Identity by Any Other Name

What’s in a name? That which we call a rose by any other name would smell as sweet.
— William Shakespeare (Romeo and Juliet)

Communications of the ACM, April 2019, Vol. 62 No. 4, Page 80
Practice : "Identity by Any Other Name”
By Pat Helland

As distributed systems scale in size and heterogeneity, increasingly identifiers connect them. These may be called IDs, names, keys, numbers, URLs, file names, references, UPCs (Universal Product Codes), and many other terms. Frequently, these terms refer to immutable things. At other times, they refer to stuff that changes as time goes on. Identifiers are even used to represent the nature of the computation working across distrusting systems.

The fascinating thing about identifiers is that while they identify the same "thing" over time, that referenced thing may slide around in its meaning.
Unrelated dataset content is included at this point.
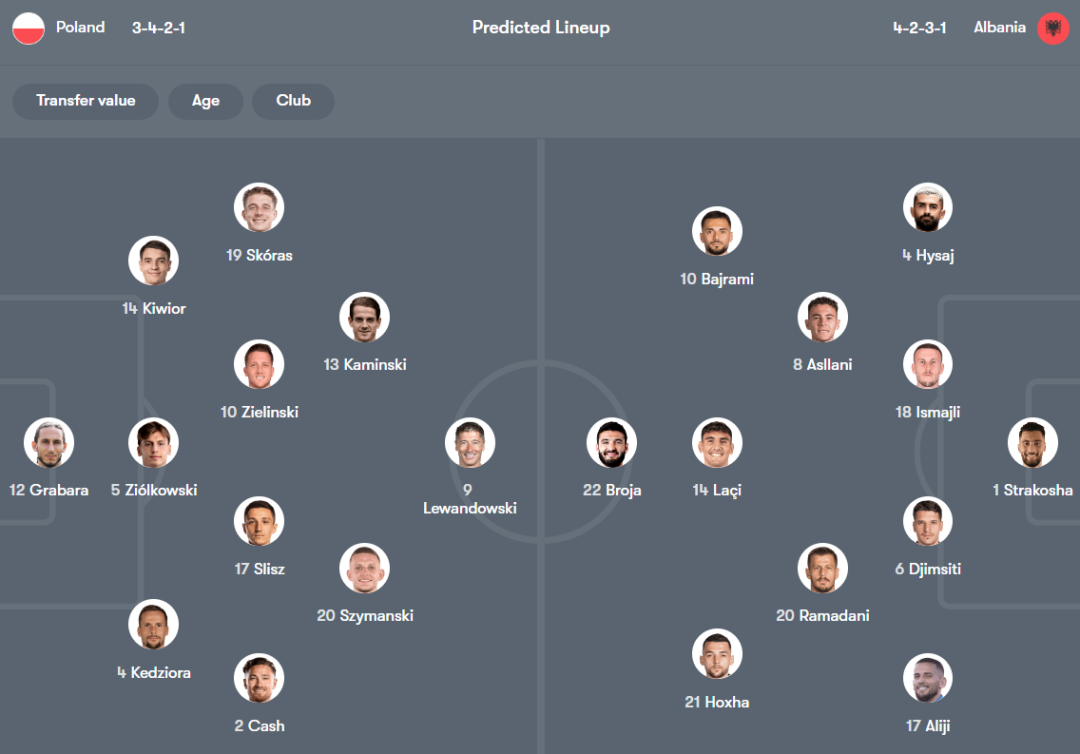The width and height of the screenshot is (1080, 754).
Task: Click Strakosha's goalkeeper avatar
Action: pyautogui.click(x=1032, y=443)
Product descriptions, reviews, and inventory balance all change, while the product ID does not. Reservations, orders, and bookings all have identifiers that do not change, while the stuff they identify may subtly change over time.

Identity and identifiers provide the immutable linkage. Both sides of this linkage may change, but they provide a semantic consistency needed by the business operation. No matter what you call it, identity is the glue that makes things stick and lubricates cooperative work.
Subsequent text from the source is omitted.